Friday’s figures met this threshold, signaling an abrupt economic downshift. Consequently, investors sought safer assets, leading to declines in major stock indices: the S&P 500 dropped 2%, the Nasdaq 2.5%, and the Dow 1.5%. This trend continued into Monday with further sell-offs overseas.

The crypto market’s rapid decline raises questions about its role as either a speculative asset or a hedge against inflation and recession. Despite hopes that crypto could act as a risk hedge, the recent crash suggests it remains a speculative investment.

Since the downturn, the crypto market has seen its largest three-day sell-off in nearly a year, losing over $500 billion in market value. According to CoinGlass data, this bloodbath wiped out more than $1 billion in leveraged positions within the last 24 hours, including $365 million in Bitcoin and $348 million in Ether.

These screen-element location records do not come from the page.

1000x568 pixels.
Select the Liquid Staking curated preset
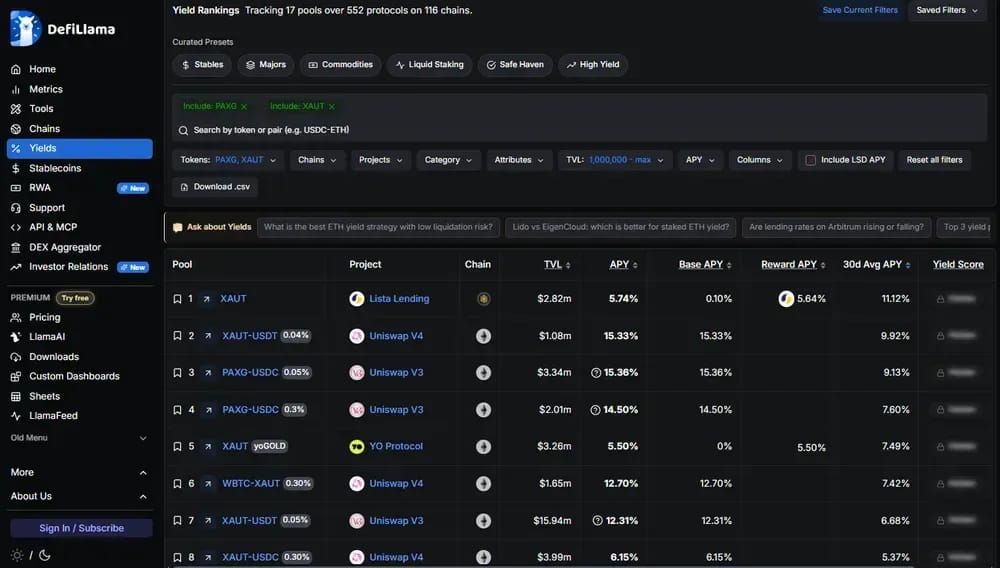(x=430, y=64)
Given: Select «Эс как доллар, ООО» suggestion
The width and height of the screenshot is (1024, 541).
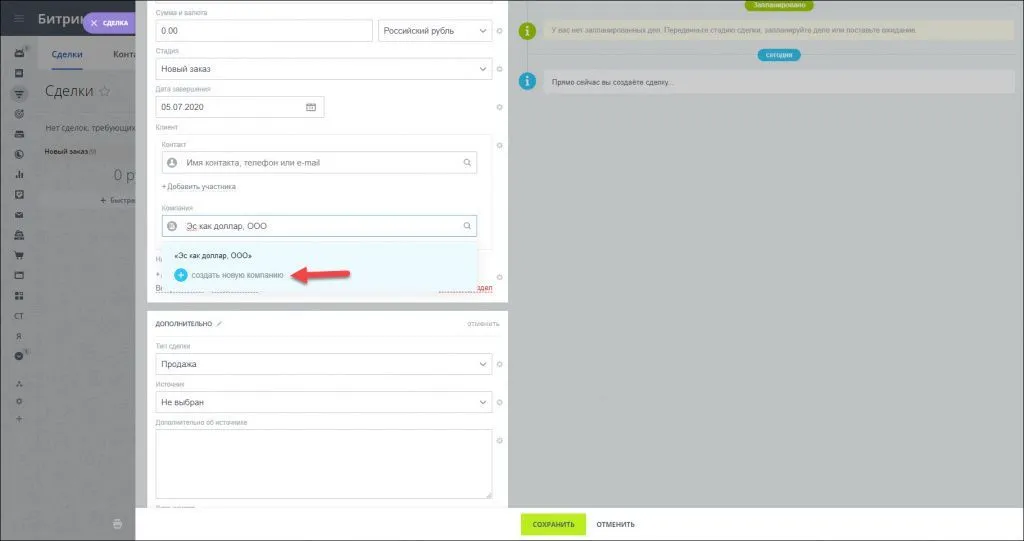Looking at the screenshot, I should 212,255.
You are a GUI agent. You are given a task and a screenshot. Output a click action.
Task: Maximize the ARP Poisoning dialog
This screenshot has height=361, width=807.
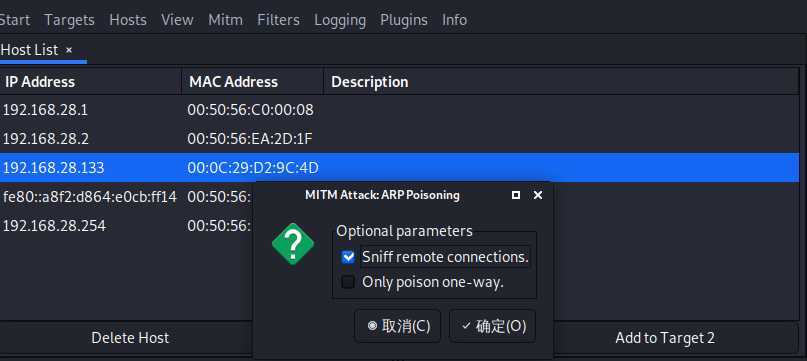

Khushboo Khullar of Lightning Ventures, speaking to Bloomberg, argued that the crypto sell-off is part of a broader liquidity panic as traders rush to cover margin calls. Khullar views this as a temporary sell-off, presenting a potential buying opportunity.

Josh Gilbert, an eToro market analyst, supports Khullar’s perspective, suggesting that the expected Federal Reserve rate cuts could benefit crypto assets. “Crypto assets have sold off, but many investors will see an opportunity. We see Federal Reserve rate cuts, which are now likely to come sharper than expected, as hugely positive for crypto assets,” Gilbert told Coindesk.

Despite the recent volatility, crypto continues to make strides toward mainstream acceptance. Notably, Morgan Stanley will allow its advisors to offer Bitcoin ETFs starting Wednesday. This follows more than half a year after the introduction of the first Bitcoin ETF. The investment bank will enable over 15,000 of its financial advisors to sell BlackRock’s IBIT and Fidelity’s FBTC. This move is seen as a significant step toward the “mainstreamization” of crypto, given the lengthy regulatory and company processes in major investment banks.

The recent crypto market downturn highlights its volatility and the broader economic concerns affecting all risk assets. While some analysts see the current situation as a temporary sell-off and a buying opportunity, others caution against the speculative nature of crypto. As the market evolves, its role as a mainstream alternative asset continues to grow, marked by increasing institutional acceptance and new investment opportunities.